> Task brief
Lines in the records below that contain the word "target" must each be copied.

=== Records to use ===

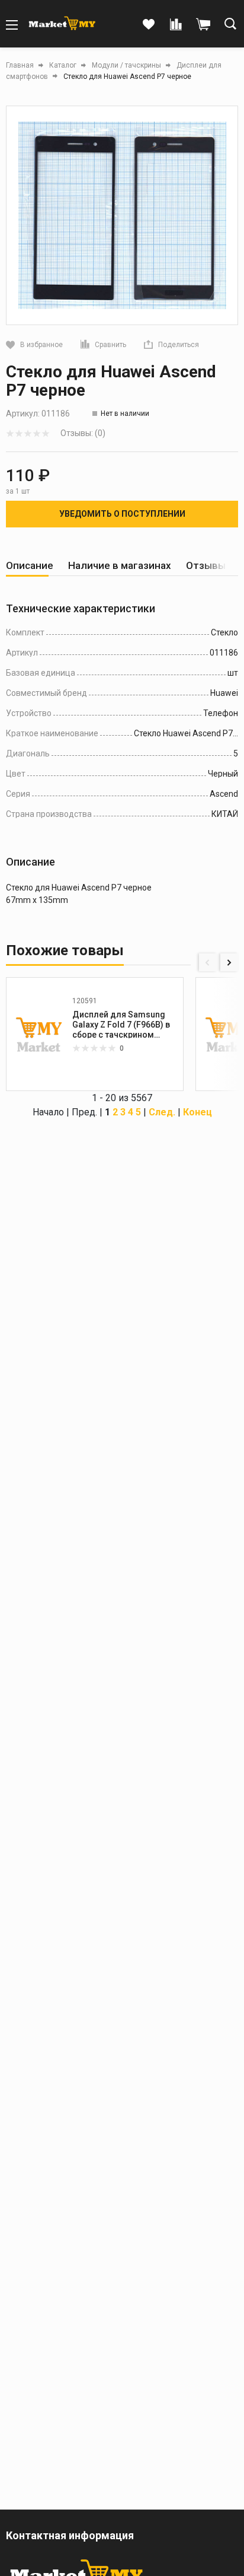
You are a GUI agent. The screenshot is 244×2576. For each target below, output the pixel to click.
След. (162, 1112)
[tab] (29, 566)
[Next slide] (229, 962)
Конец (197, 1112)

===
=== Records to use ===

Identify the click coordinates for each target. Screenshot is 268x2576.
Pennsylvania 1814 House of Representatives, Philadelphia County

===

> Answer to this exercise
You are a GUI agent. The screenshot is 244×2576. For each target below, output the pixel to click.
Identify the click coordinates for each target. Screenshot is 268x2576.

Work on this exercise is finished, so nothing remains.